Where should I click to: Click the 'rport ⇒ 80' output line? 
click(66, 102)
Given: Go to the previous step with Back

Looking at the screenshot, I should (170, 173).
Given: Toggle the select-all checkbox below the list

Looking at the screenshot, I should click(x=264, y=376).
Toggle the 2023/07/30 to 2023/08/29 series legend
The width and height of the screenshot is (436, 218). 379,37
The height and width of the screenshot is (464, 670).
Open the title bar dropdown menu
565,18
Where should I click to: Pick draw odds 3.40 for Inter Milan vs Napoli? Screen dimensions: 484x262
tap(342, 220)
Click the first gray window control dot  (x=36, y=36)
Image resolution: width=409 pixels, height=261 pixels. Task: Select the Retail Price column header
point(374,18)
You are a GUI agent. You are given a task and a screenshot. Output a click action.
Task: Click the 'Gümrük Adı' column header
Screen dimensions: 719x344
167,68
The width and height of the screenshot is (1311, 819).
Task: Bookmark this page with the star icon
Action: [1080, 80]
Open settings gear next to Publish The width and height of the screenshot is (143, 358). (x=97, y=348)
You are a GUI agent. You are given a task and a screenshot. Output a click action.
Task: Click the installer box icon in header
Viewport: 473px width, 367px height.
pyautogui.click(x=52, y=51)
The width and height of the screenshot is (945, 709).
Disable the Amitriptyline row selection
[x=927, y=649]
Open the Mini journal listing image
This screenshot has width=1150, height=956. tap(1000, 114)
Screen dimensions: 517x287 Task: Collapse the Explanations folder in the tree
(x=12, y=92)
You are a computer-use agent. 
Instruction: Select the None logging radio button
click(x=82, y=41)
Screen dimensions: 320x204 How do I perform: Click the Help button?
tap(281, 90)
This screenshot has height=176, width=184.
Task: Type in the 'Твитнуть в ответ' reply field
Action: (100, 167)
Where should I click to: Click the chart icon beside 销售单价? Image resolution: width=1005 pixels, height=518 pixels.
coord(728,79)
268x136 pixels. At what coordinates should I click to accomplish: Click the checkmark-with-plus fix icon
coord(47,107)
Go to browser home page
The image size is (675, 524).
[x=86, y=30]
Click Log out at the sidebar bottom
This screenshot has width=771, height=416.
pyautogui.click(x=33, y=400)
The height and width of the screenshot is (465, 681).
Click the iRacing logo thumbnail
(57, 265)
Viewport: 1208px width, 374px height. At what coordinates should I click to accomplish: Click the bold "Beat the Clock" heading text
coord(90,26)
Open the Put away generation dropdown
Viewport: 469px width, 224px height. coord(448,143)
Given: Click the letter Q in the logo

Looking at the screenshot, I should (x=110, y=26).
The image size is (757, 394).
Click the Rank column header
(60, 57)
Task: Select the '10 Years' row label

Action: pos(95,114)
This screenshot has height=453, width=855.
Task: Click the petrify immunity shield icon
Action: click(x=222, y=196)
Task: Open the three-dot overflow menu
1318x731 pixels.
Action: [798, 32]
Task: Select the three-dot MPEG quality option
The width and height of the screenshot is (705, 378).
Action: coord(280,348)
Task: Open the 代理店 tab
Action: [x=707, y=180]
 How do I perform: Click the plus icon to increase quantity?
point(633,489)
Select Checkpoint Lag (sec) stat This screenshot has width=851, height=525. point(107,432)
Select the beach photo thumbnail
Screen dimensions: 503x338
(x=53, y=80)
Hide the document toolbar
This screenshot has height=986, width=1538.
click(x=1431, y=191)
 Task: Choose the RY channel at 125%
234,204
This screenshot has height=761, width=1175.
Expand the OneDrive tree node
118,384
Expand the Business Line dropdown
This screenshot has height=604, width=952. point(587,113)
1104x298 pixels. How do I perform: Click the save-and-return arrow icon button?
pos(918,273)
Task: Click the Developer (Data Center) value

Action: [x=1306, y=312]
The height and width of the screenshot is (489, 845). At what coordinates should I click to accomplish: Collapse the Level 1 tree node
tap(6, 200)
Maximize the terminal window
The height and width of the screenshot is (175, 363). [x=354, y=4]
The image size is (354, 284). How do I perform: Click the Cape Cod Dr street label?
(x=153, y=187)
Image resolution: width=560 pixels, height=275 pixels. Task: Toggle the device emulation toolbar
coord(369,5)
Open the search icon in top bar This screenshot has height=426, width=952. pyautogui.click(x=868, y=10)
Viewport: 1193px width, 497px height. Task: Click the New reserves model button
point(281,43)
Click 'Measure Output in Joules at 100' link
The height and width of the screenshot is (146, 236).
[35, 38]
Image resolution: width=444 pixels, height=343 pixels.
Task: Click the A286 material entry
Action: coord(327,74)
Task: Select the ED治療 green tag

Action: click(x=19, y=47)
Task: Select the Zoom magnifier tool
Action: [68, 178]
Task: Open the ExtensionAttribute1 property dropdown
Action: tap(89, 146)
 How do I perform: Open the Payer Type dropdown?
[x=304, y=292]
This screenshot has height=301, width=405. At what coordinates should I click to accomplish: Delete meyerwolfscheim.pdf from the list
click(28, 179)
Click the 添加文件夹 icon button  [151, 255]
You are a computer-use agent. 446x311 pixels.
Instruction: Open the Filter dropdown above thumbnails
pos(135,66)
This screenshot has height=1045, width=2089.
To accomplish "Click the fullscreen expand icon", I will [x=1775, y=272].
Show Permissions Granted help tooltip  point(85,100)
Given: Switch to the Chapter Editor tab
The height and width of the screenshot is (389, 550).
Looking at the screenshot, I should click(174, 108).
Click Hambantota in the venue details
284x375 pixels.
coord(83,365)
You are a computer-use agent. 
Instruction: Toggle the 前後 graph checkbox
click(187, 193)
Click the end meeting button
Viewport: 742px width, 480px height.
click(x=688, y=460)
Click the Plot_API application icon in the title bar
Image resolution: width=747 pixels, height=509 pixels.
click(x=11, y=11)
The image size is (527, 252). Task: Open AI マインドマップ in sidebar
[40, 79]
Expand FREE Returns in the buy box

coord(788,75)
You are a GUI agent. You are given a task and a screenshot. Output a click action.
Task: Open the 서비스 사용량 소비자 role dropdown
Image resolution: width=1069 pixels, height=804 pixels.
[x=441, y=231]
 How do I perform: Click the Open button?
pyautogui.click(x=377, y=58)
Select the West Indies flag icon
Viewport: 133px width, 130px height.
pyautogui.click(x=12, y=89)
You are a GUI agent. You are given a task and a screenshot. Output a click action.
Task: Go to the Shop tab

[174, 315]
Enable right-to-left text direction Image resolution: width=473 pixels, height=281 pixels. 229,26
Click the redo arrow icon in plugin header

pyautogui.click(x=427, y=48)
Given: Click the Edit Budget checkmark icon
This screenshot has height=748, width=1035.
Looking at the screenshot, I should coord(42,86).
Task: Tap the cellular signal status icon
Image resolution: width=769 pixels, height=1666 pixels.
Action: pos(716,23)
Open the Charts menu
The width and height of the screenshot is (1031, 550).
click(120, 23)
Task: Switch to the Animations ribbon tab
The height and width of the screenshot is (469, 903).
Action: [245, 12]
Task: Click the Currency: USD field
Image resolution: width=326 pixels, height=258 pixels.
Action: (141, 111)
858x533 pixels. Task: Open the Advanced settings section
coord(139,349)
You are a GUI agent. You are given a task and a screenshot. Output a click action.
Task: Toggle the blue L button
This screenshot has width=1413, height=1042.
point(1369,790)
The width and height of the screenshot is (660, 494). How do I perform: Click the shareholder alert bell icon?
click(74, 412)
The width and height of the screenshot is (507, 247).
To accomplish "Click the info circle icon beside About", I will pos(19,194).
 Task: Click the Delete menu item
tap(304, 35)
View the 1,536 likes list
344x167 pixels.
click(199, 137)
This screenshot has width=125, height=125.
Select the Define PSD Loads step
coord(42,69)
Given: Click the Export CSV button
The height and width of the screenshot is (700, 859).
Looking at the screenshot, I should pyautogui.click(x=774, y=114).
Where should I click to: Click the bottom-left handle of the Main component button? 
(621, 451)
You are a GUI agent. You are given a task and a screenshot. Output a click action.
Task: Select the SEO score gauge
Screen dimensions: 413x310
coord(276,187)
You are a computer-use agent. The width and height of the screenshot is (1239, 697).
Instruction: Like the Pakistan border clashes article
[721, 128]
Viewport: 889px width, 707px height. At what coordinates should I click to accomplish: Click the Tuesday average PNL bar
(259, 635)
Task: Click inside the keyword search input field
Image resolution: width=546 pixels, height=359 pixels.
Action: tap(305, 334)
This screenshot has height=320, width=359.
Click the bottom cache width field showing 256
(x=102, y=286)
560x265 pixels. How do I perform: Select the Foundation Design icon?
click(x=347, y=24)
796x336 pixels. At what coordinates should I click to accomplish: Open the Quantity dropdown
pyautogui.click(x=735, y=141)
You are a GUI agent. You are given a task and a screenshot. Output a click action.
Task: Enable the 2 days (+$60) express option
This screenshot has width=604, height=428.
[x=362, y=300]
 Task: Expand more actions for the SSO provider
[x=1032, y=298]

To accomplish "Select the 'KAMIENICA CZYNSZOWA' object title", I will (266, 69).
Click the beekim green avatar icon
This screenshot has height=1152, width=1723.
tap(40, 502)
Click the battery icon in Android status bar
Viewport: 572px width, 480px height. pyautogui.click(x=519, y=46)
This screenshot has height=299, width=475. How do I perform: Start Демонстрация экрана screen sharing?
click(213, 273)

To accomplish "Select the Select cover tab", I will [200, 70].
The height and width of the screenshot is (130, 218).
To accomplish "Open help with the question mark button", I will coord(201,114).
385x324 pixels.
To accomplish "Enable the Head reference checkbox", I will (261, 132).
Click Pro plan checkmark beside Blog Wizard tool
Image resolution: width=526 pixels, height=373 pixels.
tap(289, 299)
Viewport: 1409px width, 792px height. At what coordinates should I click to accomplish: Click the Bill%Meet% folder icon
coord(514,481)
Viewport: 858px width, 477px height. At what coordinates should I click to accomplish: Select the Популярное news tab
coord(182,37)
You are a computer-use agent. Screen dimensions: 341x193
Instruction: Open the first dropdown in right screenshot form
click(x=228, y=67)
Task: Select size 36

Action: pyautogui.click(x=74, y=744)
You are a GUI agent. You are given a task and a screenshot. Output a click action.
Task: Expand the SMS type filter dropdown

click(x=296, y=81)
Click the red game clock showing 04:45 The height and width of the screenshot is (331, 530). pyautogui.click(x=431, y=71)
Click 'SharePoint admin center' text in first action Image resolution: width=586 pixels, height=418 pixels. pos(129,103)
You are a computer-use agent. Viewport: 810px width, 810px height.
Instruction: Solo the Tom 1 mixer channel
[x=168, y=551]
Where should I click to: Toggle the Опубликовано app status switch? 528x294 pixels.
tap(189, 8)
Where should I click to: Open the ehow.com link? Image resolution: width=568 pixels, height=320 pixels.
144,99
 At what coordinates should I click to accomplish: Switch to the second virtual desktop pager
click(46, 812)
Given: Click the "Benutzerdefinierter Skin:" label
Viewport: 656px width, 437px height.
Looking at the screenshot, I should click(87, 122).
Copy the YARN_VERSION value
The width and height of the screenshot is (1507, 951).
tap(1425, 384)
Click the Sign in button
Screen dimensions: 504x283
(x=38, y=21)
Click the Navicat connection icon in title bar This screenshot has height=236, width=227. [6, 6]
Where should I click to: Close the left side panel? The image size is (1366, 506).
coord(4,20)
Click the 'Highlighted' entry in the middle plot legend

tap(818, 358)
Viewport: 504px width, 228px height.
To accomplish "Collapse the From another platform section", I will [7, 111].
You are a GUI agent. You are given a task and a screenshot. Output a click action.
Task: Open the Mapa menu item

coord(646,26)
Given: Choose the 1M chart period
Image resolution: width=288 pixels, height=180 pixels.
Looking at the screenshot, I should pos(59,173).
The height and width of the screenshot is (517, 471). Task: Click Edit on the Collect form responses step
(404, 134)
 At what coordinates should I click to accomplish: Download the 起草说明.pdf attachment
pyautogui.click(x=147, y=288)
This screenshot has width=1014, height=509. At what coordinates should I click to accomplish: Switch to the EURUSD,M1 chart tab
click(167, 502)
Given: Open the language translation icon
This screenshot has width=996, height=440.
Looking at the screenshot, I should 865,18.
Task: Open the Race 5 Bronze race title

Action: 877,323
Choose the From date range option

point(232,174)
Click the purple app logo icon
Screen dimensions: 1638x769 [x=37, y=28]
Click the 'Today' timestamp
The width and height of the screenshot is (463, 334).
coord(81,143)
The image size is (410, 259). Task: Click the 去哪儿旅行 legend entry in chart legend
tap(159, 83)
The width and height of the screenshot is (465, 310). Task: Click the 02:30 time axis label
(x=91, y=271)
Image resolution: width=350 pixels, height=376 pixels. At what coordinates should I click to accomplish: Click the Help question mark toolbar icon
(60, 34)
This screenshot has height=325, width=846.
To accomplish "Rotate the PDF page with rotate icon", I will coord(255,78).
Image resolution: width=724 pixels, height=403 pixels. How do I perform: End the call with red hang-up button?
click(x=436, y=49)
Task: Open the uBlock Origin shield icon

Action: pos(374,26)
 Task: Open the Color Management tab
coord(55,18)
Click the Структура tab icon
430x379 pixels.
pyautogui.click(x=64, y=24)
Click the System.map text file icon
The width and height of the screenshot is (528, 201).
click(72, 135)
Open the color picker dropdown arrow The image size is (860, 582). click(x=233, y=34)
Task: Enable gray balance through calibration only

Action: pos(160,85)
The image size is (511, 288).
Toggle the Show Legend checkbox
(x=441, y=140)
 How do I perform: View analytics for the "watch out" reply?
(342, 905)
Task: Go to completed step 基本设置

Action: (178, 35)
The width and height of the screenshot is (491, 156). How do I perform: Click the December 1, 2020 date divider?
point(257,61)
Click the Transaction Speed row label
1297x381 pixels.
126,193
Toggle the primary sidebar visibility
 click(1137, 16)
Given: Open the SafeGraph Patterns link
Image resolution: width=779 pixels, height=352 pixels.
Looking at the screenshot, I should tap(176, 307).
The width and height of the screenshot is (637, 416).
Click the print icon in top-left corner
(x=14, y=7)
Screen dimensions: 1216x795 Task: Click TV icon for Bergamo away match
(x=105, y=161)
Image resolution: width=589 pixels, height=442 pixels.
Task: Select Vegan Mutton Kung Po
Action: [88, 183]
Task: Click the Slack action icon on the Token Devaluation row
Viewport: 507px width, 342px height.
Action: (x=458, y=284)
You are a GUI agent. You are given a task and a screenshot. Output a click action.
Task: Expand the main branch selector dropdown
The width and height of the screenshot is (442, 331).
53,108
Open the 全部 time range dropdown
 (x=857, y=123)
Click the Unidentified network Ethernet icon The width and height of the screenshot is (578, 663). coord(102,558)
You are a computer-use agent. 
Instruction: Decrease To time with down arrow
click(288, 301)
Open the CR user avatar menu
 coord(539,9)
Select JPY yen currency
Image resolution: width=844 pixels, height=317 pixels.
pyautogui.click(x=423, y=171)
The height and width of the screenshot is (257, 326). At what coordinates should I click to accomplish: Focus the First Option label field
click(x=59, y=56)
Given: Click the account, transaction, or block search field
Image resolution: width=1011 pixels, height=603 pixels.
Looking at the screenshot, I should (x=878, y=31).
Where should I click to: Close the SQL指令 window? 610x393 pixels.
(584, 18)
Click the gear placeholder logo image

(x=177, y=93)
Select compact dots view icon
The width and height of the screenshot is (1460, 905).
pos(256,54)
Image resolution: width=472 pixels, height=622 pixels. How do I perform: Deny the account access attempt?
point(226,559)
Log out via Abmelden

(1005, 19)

━━━━━━

- Exercise aim
Copy the lines from the one containing "Open the search" through the one containing "click(x=688, y=460)", both included, exactly as they appear in the records above.

- Finished exercise
Open the search icon in top bar This screenshot has height=426, width=952. pyautogui.click(x=868, y=10)
Viewport: 1193px width, 497px height. Task: Click the New reserves model button
point(281,43)
Click 'Measure Output in Joules at 100' link
The height and width of the screenshot is (146, 236).
[35, 38]
Image resolution: width=444 pixels, height=343 pixels.
Task: Click the A286 material entry
Action: coord(327,74)
Task: Select the ED治療 green tag

Action: click(x=19, y=47)
Task: Select the Zoom magnifier tool
Action: [68, 178]
Task: Open the ExtensionAttribute1 property dropdown
Action: tap(89, 146)
 How do I perform: Open the Payer Type dropdown?
[x=304, y=292]
This screenshot has height=301, width=405. At what coordinates should I click to accomplish: Delete meyerwolfscheim.pdf from the list
click(28, 179)
Click the 添加文件夹 icon button  [151, 255]
You are a computer-use agent. 446x311 pixels.
Instruction: Open the Filter dropdown above thumbnails
pos(135,66)
This screenshot has height=1045, width=2089.
To accomplish "Click the fullscreen expand icon", I will [x=1775, y=272].
Show Permissions Granted help tooltip  point(85,100)
Given: Switch to the Chapter Editor tab
The height and width of the screenshot is (389, 550).
Looking at the screenshot, I should click(174, 108).
Click Hambantota in the venue details
284x375 pixels.
coord(83,365)
You are a computer-use agent. 
Instruction: Toggle the 前後 graph checkbox
click(187, 193)
Click the end meeting button
Viewport: 742px width, 480px height.
click(x=688, y=460)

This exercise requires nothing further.